What is being asked:
Write out every line below that includes the word "computer".

Data:

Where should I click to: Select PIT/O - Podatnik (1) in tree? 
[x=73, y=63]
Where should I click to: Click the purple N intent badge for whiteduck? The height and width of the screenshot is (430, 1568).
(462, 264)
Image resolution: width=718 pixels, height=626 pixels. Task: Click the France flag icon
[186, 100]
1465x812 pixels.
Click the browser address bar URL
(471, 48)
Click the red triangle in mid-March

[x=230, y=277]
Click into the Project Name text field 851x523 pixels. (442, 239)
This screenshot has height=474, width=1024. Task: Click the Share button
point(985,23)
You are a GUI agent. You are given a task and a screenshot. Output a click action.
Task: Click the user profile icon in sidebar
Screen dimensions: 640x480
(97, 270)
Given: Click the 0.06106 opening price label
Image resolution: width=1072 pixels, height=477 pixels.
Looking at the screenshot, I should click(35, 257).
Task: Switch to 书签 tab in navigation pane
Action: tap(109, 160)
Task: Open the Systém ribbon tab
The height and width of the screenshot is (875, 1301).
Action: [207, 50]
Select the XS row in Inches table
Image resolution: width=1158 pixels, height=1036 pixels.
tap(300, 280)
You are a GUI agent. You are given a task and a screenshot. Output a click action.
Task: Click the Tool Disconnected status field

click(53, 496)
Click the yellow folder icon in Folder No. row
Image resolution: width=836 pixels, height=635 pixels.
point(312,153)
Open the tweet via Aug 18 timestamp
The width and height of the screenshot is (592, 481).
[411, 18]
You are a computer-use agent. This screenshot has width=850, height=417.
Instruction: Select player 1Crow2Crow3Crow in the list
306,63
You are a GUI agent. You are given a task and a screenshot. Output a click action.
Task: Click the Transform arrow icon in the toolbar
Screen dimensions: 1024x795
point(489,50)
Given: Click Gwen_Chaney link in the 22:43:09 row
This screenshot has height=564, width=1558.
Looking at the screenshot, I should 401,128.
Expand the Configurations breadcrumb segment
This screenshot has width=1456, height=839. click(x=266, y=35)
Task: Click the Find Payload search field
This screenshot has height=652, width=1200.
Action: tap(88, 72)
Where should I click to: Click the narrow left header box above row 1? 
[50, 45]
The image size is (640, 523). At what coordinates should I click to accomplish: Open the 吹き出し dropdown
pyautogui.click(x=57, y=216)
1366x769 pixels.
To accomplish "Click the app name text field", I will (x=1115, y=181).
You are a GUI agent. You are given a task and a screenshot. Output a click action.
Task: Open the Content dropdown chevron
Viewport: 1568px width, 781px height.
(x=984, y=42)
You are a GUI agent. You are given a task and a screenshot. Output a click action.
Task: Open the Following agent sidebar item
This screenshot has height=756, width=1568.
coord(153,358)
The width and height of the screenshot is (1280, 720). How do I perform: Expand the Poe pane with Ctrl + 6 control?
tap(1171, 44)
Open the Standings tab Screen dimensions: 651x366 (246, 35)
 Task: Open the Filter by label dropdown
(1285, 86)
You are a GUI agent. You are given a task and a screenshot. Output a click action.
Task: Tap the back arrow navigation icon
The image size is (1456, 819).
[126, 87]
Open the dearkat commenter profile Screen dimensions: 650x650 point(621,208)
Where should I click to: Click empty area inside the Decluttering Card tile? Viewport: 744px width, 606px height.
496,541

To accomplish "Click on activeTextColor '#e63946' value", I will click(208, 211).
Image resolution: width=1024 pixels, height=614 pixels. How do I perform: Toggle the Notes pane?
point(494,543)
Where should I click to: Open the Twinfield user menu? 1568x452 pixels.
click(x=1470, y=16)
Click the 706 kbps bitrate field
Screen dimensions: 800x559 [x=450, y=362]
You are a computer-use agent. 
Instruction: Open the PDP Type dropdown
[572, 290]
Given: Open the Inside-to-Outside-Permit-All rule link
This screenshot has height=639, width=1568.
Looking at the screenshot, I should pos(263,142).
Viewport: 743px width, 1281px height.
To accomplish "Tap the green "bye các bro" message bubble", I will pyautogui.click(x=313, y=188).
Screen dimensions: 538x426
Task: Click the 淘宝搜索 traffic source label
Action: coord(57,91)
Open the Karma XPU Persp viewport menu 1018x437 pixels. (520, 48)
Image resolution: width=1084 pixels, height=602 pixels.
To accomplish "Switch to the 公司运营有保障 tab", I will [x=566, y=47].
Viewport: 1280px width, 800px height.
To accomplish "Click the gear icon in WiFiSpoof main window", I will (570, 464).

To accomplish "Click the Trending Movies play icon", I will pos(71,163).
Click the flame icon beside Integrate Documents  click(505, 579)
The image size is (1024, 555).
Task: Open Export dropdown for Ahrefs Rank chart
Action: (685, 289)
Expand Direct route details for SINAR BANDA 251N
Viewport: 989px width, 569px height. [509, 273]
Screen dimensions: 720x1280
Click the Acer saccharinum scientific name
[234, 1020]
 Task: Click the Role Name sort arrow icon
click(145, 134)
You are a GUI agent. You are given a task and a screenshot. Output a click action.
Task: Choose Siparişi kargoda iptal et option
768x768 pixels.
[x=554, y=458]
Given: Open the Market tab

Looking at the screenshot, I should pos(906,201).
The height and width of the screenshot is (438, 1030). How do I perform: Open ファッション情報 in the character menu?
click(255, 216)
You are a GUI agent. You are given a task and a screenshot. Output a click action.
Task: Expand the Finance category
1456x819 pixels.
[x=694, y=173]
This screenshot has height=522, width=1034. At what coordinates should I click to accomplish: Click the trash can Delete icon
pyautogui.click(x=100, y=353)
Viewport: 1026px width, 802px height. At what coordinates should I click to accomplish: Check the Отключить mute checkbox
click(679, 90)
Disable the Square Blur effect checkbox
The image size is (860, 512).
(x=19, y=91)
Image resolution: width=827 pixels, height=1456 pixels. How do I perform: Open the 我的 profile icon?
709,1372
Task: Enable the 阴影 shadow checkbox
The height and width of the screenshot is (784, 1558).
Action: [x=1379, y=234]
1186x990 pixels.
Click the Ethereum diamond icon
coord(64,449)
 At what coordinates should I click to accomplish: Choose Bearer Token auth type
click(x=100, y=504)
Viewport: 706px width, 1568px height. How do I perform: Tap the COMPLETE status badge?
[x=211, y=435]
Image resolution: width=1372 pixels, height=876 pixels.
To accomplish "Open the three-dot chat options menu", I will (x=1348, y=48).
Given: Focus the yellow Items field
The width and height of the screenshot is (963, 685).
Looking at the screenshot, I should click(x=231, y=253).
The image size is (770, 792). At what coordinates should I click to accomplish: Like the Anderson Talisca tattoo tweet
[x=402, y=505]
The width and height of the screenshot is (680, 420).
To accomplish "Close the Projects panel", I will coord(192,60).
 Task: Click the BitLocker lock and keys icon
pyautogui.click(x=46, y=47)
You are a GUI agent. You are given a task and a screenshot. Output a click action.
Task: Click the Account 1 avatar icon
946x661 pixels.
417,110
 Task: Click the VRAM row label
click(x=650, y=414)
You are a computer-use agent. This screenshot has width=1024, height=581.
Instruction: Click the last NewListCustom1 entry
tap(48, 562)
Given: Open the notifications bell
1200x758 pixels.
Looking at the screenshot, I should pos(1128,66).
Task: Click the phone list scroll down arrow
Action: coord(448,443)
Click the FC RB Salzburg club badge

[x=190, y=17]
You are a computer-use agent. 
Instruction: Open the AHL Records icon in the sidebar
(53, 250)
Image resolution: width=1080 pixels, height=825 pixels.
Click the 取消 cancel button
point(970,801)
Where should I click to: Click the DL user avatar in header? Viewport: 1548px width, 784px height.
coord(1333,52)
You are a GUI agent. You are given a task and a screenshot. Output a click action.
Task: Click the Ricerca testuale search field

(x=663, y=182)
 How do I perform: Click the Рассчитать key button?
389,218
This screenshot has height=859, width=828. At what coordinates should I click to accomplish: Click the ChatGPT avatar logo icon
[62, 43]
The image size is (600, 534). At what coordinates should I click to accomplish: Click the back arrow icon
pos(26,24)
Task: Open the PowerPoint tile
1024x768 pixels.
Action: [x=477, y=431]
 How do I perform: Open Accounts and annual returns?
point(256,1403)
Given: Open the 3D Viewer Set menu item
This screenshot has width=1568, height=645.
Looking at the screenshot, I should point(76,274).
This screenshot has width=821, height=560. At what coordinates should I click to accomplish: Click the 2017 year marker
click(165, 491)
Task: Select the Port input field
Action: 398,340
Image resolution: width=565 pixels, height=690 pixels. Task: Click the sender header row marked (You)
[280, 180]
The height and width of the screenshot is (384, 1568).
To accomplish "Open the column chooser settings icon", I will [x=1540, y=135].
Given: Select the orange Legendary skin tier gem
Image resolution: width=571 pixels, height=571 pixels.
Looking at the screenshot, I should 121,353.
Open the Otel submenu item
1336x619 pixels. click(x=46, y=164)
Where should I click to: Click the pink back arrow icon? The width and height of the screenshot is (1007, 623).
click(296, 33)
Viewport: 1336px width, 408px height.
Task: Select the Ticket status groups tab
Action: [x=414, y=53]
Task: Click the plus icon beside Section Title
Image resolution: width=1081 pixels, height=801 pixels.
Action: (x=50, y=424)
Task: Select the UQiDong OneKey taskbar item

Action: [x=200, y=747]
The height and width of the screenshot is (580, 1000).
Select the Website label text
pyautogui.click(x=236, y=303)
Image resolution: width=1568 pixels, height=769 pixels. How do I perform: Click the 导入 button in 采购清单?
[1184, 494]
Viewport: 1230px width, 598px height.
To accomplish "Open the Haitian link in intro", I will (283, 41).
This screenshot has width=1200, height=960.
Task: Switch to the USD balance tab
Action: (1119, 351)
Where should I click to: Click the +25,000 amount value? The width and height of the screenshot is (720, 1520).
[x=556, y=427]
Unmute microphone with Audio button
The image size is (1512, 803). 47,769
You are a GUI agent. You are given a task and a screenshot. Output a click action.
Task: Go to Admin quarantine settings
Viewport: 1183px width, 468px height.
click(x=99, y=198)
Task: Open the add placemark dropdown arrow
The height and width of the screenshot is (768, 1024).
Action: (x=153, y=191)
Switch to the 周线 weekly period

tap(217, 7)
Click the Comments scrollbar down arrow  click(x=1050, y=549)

Exercise result:
You are a computer-use agent. This screenshot has width=850, height=417.
You are a computer-use agent. 
You are a computer-use agent. This screenshot has width=1024, height=581.
You are a computer-use agent. 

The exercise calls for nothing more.